How it can affect you
Here are some tell-tale signs that may indicate you have vision or hearing difficulties or both:
- Noticing yourself saying ‘I don’t hear well’ or ‘I’m having problems with my eyes’
- Having difficulties crossing the road or using public transport
- Bumping into things or knock things over or spill things
- Needing more light for reading
- Asking others to repeat things or speak loud, or mishear what they have said.
If you start to have these difficulties this can have significant consequences, such as loss of independence, social isolation, low self-worth, boredom, stress, depression, physical injuries or falls.
Who can help?
Firstly, it is important to rule out any undiagnosed medical conditions with your GP or Optometrist.

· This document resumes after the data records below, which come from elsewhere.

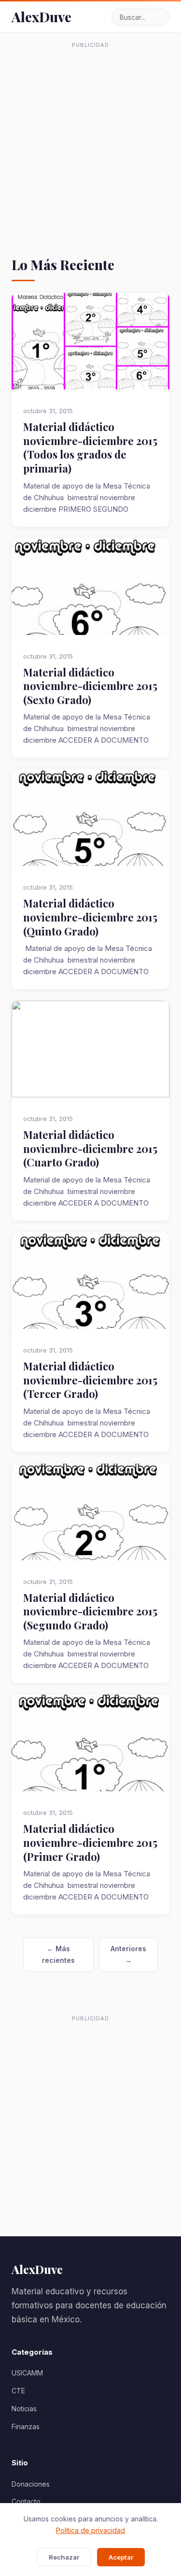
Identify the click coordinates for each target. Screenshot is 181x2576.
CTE (18, 2391)
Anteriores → (128, 1954)
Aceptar (121, 2557)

- Your doctor/optometrist will look into your eyes and ears
- They may refer you to the Audiology Department at the hospital and/or
- They may refer you to the optometrist.
If your situation cannot be fully resolved by medical intervention or hearing aids, other help may be available.
What help can you get?
Enabled Living works on behalf of Newham Council and can provide support to manage the effects and impact of deafblindness. They work with you to provide support, advice, training and equipment.
They can help you to improve your ability to get around and manage your daily living tasks, plan routes and offer long cane training.
They work with you to understand your individual communication needs and help you develop alternative methods.
They can provide amplification equipment and other technology to assist you in accessing information whilst keeping you safe, independent and in control of your life. They also have strong links with specialist organisations we can refer customers on to for additional support.